Extending Lifecycle Exergy Analysis Beyond Resource Consumption

In this paper, we explore a reduced-order framework to predict the sustainability of a given system. The approach combines concepts from economic theory, thermodynamics, and the environmental sciences into a simple scheme that allows evaluation of system sustainability in terms of a small number of variables. The underlying hypothesis behind the work is that sustainability can be correlated to reversibility, and therefore should bear a relationship with transitions from an initial benign state. We propose evaluation along three dimensions: (i) physical; (ii) economic; and (iii) social. The measure of physical damage follows from the second law of thermodynamics, and specifically we show when and how second-law derived metrics (such as lifetime exergy consumption) can be extended to capture additional impacts. The measure of economic impact is derived by correlating physical transformations of objects with their relative economic value, specifically through use of input-output models that have been previously published in the literature.
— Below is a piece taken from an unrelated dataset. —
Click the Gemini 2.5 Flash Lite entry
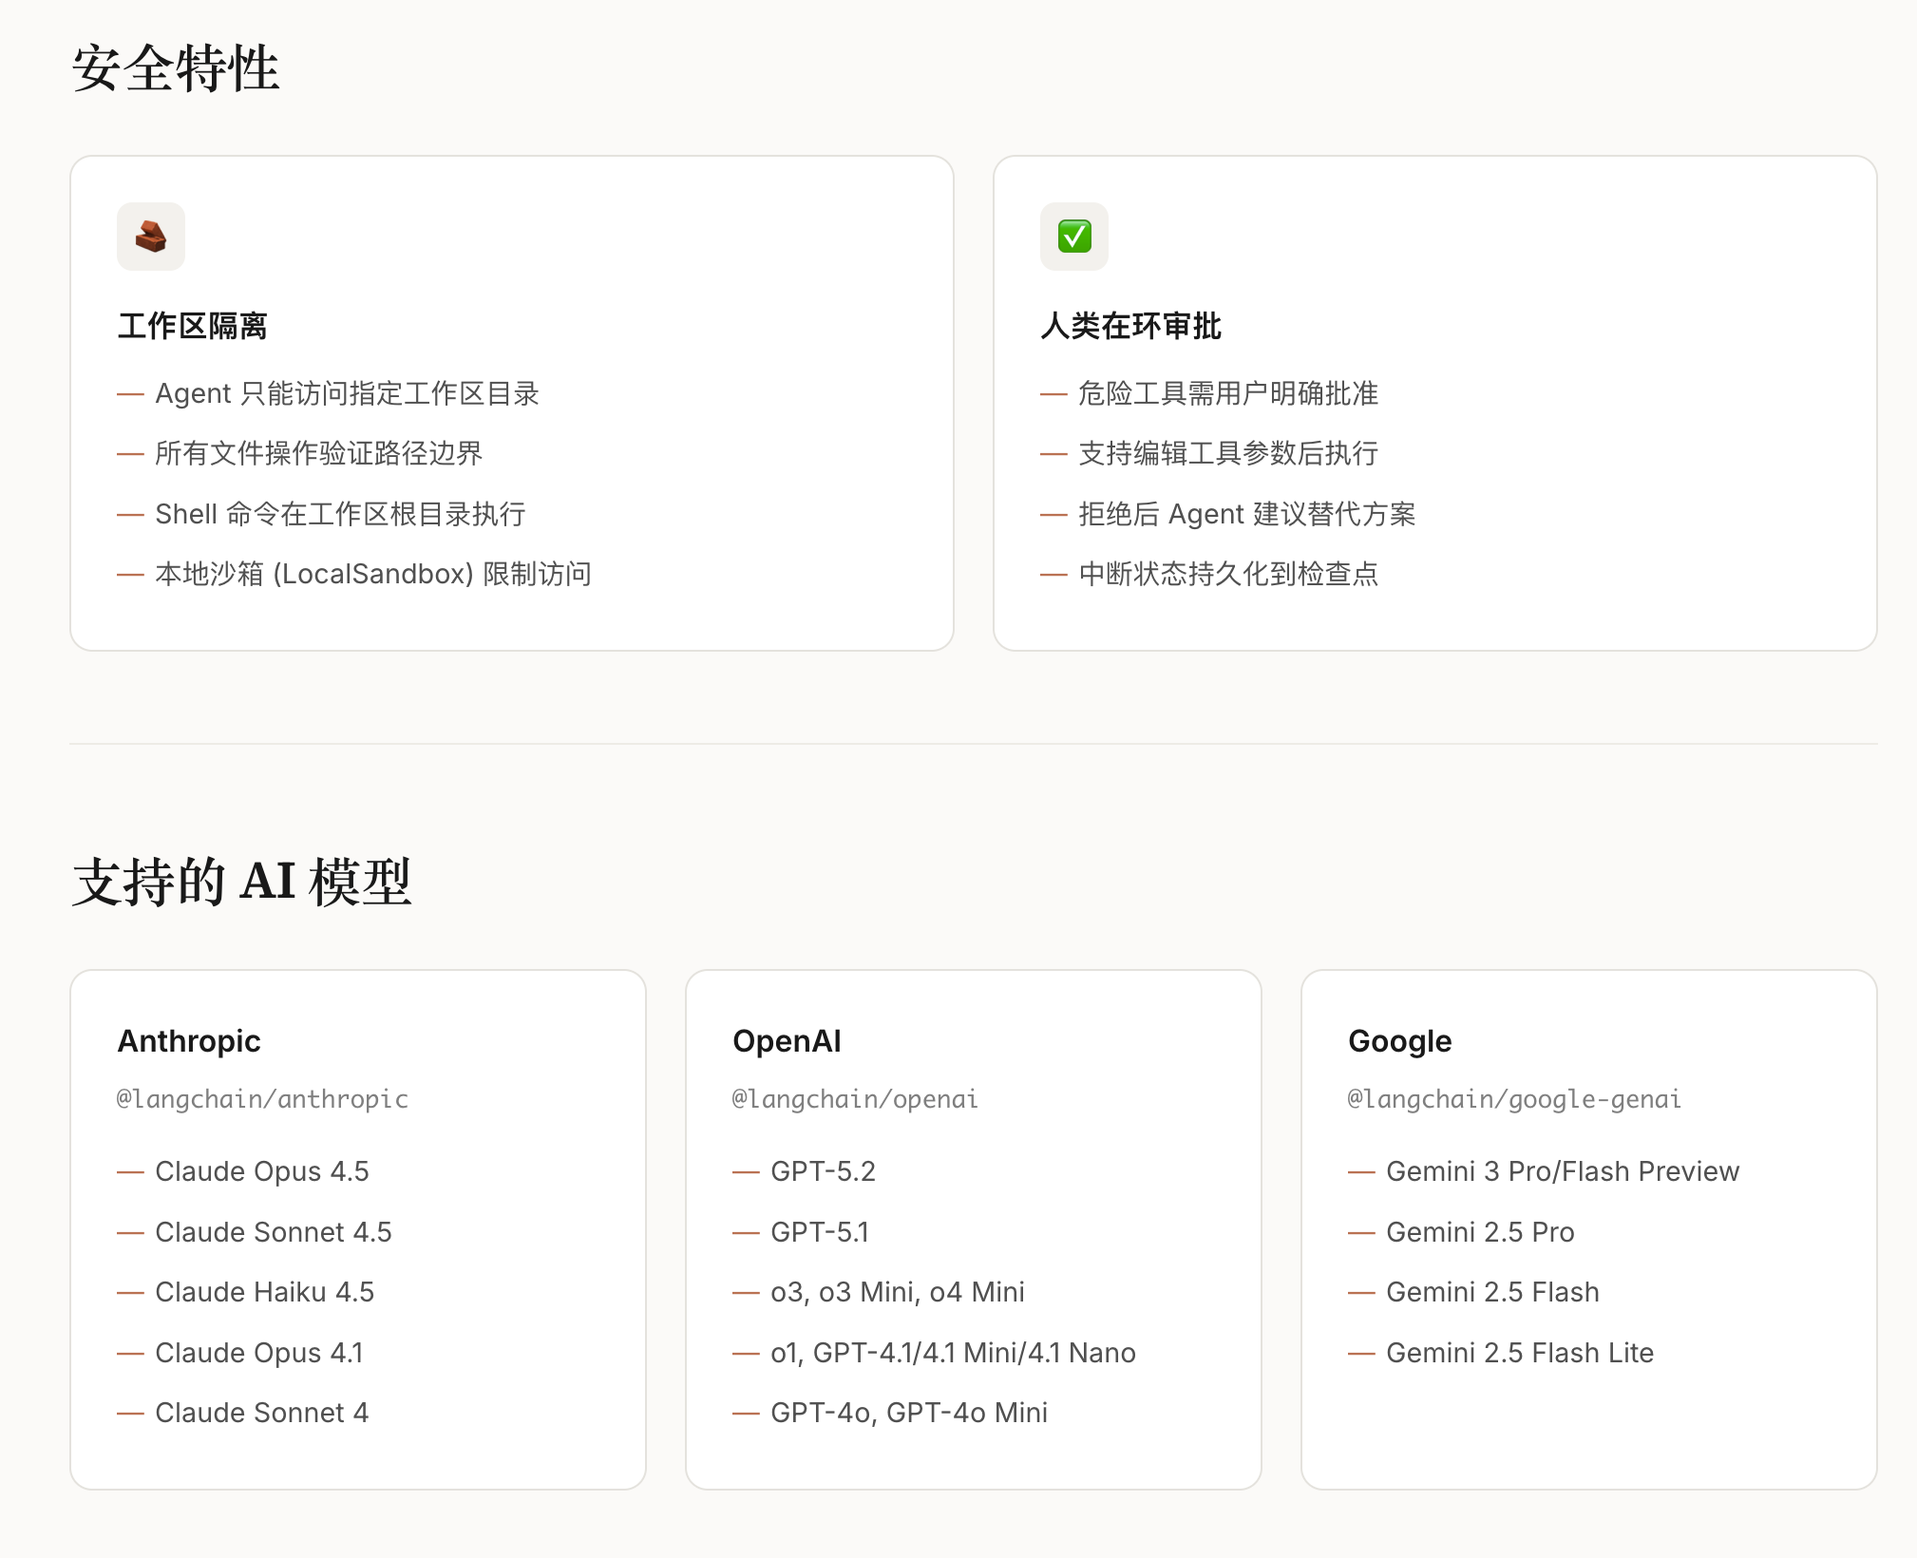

Lastly, we explore capturing social value through a proxy of indexed measures that correlate to the notion of a ‘social entropy’, which is suggested as an approximation for the deviation of society from a general state of well-being. We propose unifying all three of these approaches through a generalized framework, and thus suggest a simple but broad ‘sustainability performance’ metric. The paper concludes by discussing the challenges associated with widespread implementation, validation, and completeness of such a framework.